Blocking CD13 in combination with a toll like receptor agonist increases the efficacy of cancer vaccine adjuvants
Veneta Qendro, Mallika Ghosh, Linda H. Shapiro*
University of Connecticut Medical School
Vaccines have been extraordinarily successful in the fight against human disease by exploiting the immune system to recognize and eliminate abnormal cells or pathogenic organisms. Similarly, recent advances in cancer biology have led to the development of two FDA approved anti-cancer vaccines for cervical and prostate cancer. Despite the progress that these vaccines represent, the components of these vaccines are often poorly immunogenic.
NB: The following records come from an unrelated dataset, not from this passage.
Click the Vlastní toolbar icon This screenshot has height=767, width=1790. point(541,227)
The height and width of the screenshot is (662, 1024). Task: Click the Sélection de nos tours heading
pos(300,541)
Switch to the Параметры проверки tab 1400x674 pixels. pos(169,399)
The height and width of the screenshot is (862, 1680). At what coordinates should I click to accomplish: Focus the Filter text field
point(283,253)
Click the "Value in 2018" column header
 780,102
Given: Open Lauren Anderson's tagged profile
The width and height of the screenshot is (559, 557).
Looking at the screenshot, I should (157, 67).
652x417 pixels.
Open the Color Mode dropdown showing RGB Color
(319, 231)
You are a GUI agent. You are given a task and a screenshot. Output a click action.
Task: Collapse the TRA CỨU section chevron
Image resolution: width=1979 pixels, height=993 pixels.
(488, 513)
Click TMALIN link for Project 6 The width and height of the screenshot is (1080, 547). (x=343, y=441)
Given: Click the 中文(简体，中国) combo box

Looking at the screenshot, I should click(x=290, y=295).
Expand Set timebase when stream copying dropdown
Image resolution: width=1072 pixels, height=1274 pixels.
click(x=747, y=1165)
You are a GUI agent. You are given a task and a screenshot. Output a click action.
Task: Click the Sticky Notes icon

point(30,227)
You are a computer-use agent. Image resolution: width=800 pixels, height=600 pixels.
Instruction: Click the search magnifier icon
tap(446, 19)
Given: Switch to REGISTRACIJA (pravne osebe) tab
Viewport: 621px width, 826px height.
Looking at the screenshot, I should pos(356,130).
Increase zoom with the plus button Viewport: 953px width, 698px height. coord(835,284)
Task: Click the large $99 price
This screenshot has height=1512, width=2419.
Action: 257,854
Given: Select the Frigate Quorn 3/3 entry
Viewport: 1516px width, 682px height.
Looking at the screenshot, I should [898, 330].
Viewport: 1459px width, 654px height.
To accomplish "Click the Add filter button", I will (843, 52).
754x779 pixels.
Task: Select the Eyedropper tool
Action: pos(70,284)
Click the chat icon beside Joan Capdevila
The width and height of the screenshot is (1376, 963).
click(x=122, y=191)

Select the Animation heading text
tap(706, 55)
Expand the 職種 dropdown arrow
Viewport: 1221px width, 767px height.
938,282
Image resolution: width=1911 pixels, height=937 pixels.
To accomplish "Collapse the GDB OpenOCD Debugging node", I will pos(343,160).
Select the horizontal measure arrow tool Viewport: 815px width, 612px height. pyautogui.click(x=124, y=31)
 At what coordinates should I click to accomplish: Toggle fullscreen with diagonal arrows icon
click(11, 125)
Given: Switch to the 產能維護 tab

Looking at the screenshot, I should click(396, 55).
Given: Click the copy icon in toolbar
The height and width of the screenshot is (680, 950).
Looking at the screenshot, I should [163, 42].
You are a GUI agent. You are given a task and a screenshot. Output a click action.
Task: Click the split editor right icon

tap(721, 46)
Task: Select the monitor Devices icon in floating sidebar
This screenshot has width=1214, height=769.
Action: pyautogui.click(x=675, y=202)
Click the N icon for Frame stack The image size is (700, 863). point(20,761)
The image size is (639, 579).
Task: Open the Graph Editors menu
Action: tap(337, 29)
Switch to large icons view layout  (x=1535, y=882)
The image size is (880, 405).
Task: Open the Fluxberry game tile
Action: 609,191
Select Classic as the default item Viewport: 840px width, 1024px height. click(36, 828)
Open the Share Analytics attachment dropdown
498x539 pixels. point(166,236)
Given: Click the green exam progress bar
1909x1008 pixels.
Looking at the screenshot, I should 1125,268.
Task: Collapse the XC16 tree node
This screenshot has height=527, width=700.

Therefore, developing effective cancer vaccine adjuvants has become a major research focus. MPLA (monophosphorylated lipid A) is a synthetic analog of LPS that vigorously activates the adaptive immune response without triggering the inherent LPS inflammatory properties. Using the TRIF-biased, less inflammatory signal transduction pathway, MPLA leads to increased antigen-targeted cytotoxic T cell responses. As such, MPLA has recently been approved by FDA as a component of the HPV-driven (Human Papilloma Virus) cervical cancer vaccine Cervarix. CD13 is a multifunctional cell surface peptidase, constitutively expressed on all lineages of myeloid cells that regulates receptor mediated endocytosis and endosomal trafficking. We have previously shown that lack of CD13 increases tumor antigen uptake and presentation, resulting in enhanced activation of tumor-specific cytotoxic T cells. Mechanistically, we have found that lack or blocking of CD13 increases TLR4 endocytosis towards the same MPLA-triggered, less inflammatory endocytic pathway, resulting in reduced deleterious inflammatory responses and enhanced T cell killing. Taken together, these facts lead to the intriguing possibility that blocking CD13 in conjunction with MPLA administration may prove to be a superior adjuvant to MPLA alone. Therefore, we hypothesize that CD13 blocking monoclonal antibodies in combination with MPLA will act as dual-action adjuvants and promote TLR4 endocytosis, thus amplification of vaccine efficacy and specificity.